Source:
┌──

2023 was a year filled with professional development opportunities, artist advisory support, awards, bursaries, public events and more. We also welcomed two new staff members, Jennifer Fitzgibbon, Research and Learning Manager, and Jenny Corcoran, Operations Officer, bringing our core team up to ten people.

We are delighted to continue to support the work of collaborative and socially engaged artists and to advocate for the practice. Don’t forget that you can support us with a one-off or recurring donation, here.

Here’s just a selection of our activities in 2023.



We kicked the year off in style with a really interesting case study by Artist in the Community Scheme recipient Brigid Mulligan. The Freebirds M.C.C. project is a year-long project by artist Brigid Mulligan and twelve members of Freebirds Motorcycle club from county Longford. The project crossed various artforms including film, archiving and sculptural installation. The project focused on taking time to look back at the motorcycle club’s shared histories and the significant loss of three of the club members due to road traffic accidents. Read the full case study here.

└──

Reproduce, without changes, the part of the 2023 review above that opens with the words containing "We are delighted" and closes with "case study here.".

Given material:
┌──

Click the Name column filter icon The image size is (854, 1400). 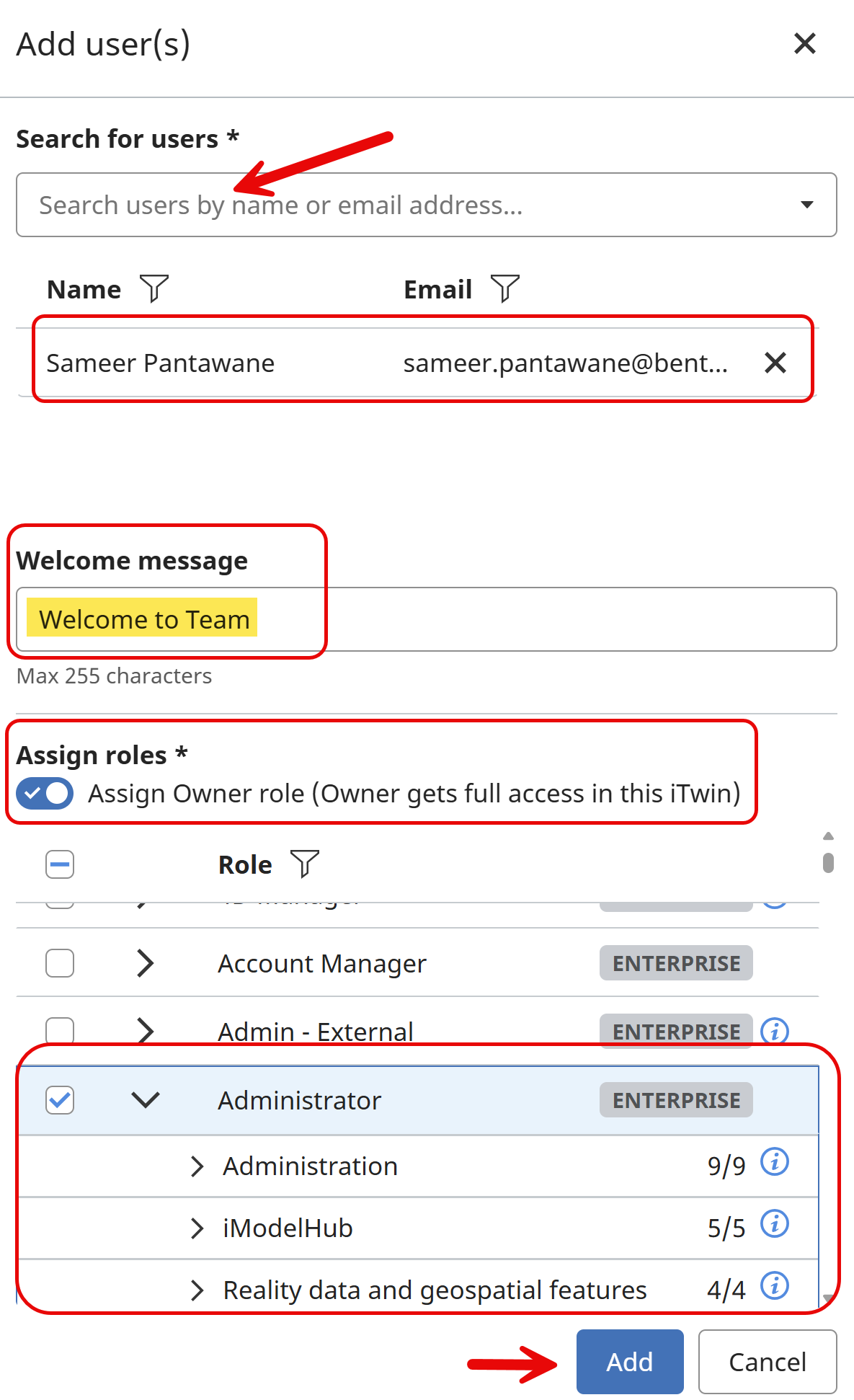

└──

The completed task:
We are delighted to continue to support the work of collaborative and socially engaged artists and to advocate for the practice. Don’t forget that you can support us with a one-off or recurring donation, here.

Here’s just a selection of our activities in 2023.



We kicked the year off in style with a really interesting case study by Artist in the Community Scheme recipient Brigid Mulligan. The Freebirds M.C.C. project is a year-long project by artist Brigid Mulligan and twelve members of Freebirds Motorcycle club from county Longford. The project crossed various artforms including film, archiving and sculptural installation. The project focused on taking time to look back at the motorcycle club’s shared histories and the significant loss of three of the club members due to road traffic accidents. Read the full case study here.